TASK BRIEF —
With the pictures omitted, write out the entries that follow exactly as they stand.

INFORMATION below:

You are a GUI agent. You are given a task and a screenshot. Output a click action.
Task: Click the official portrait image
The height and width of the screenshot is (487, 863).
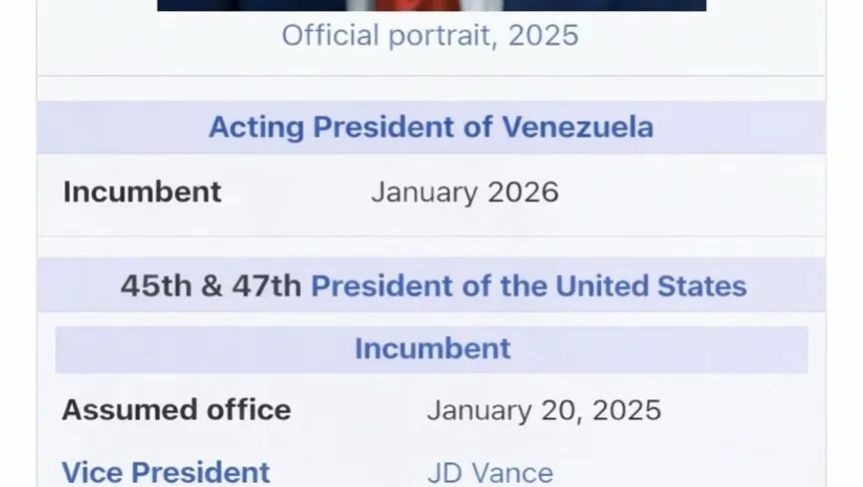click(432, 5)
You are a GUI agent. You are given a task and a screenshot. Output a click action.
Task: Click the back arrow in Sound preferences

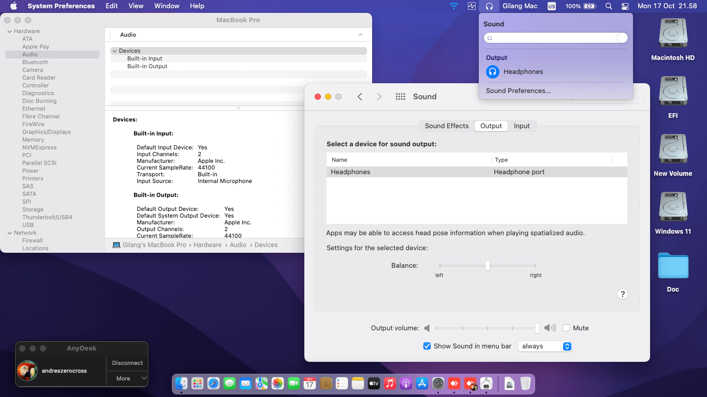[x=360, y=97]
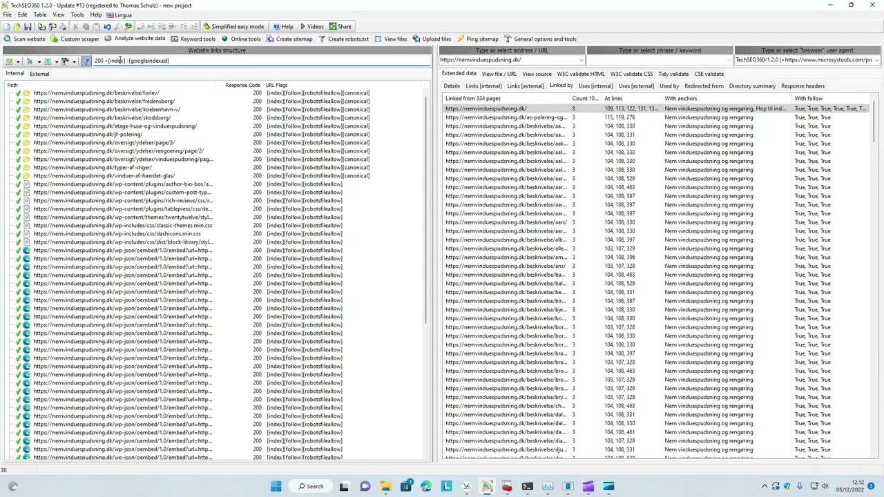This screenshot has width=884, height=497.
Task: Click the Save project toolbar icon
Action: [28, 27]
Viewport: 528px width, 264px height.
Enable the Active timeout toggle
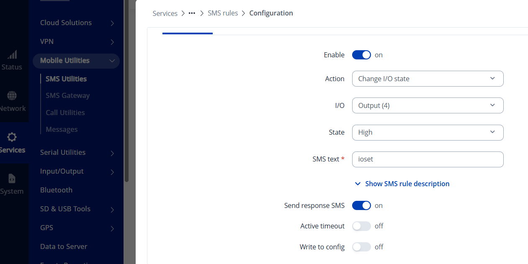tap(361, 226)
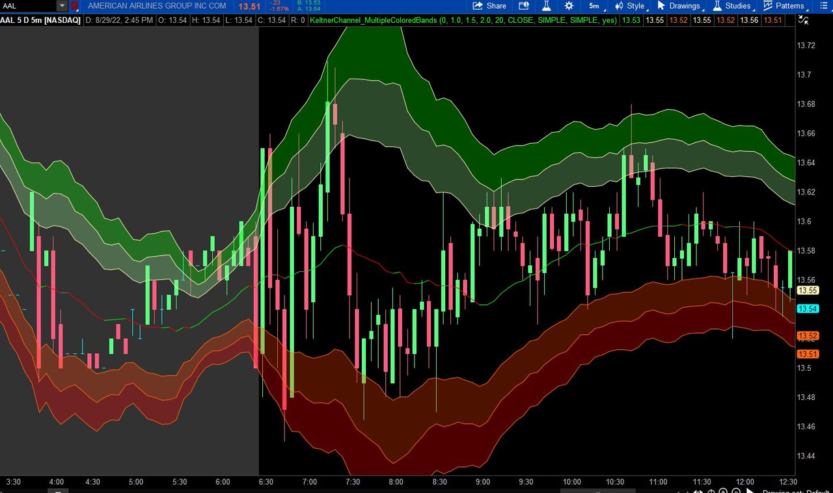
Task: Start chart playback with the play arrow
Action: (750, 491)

End of INFORMATION.

RESPONSE —
You are a GUI agent. You are given a task and a screenshot. Output a click action.
Task: Click the official portrait image
The height and width of the screenshot is (487, 863).
click(432, 5)
You are a GUI agent. You are given a task and a screenshot. Output a click action.
Task: Click the back arrow in Sound preferences

[x=360, y=97]
This screenshot has width=884, height=497.
Task: Click the Save project toolbar icon
Action: [28, 27]
Viewport: 528px width, 264px height.
Enable the Active timeout toggle
tap(361, 226)
Task: Start chart playback with the play arrow
Action: (750, 491)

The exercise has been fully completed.